Exercise data >>
■ ■ ■

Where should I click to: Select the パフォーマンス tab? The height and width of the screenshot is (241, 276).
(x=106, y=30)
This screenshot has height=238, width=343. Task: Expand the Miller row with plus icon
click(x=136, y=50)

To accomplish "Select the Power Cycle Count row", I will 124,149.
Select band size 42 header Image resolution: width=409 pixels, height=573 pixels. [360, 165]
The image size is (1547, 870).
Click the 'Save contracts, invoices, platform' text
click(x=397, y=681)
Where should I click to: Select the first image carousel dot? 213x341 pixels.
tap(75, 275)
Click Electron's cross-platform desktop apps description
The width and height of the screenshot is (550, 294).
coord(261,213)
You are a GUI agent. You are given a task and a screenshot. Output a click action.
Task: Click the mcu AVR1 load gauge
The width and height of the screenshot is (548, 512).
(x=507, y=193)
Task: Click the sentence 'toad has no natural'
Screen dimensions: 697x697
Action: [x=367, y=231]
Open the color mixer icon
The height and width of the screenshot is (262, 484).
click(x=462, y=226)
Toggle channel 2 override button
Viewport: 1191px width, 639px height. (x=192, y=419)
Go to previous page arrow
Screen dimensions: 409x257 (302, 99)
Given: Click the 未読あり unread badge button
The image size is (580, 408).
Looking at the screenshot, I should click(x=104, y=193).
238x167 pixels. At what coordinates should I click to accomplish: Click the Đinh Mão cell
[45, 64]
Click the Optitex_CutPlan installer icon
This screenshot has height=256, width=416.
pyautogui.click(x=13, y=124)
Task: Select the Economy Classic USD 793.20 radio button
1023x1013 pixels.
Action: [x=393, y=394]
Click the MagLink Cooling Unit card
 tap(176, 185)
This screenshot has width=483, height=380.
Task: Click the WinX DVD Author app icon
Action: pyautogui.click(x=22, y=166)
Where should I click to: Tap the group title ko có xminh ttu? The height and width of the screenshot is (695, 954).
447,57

■ ■ ■

Prompt >>
Output the material above in full. Change nothing.

Answer box >>
Where should I click to: Select the パフォーマンス tab? The height and width of the screenshot is (241, 276).
(x=106, y=30)
This screenshot has height=238, width=343. Task: Expand the Miller row with plus icon
click(x=136, y=50)

To accomplish "Select the Power Cycle Count row", I will 124,149.
Select band size 42 header Image resolution: width=409 pixels, height=573 pixels. [360, 165]
The image size is (1547, 870).
Click the 'Save contracts, invoices, platform' text
click(x=397, y=681)
Where should I click to: Select the first image carousel dot? 213x341 pixels.
tap(75, 275)
Click Electron's cross-platform desktop apps description
The width and height of the screenshot is (550, 294).
coord(261,213)
You are a GUI agent. You are given a task and a screenshot. Output a click action.
Task: Click the mcu AVR1 load gauge
The width and height of the screenshot is (548, 512).
(x=507, y=193)
Task: Click the sentence 'toad has no natural'
Screen dimensions: 697x697
Action: [x=367, y=231]
Open the color mixer icon
The height and width of the screenshot is (262, 484).
click(x=462, y=226)
Toggle channel 2 override button
Viewport: 1191px width, 639px height. (x=192, y=419)
Go to previous page arrow
Screen dimensions: 409x257 (302, 99)
Given: Click the 未読あり unread badge button
The image size is (580, 408).
Looking at the screenshot, I should click(x=104, y=193).
238x167 pixels. At what coordinates should I click to accomplish: Click the Đinh Mão cell
[45, 64]
Click the Optitex_CutPlan installer icon
This screenshot has height=256, width=416.
pyautogui.click(x=13, y=124)
Task: Select the Economy Classic USD 793.20 radio button
1023x1013 pixels.
Action: [x=393, y=394]
Click the MagLink Cooling Unit card
 tap(176, 185)
This screenshot has width=483, height=380.
Task: Click the WinX DVD Author app icon
Action: pyautogui.click(x=22, y=166)
Where should I click to: Tap the group title ko có xminh ttu? The height and width of the screenshot is (695, 954).
447,57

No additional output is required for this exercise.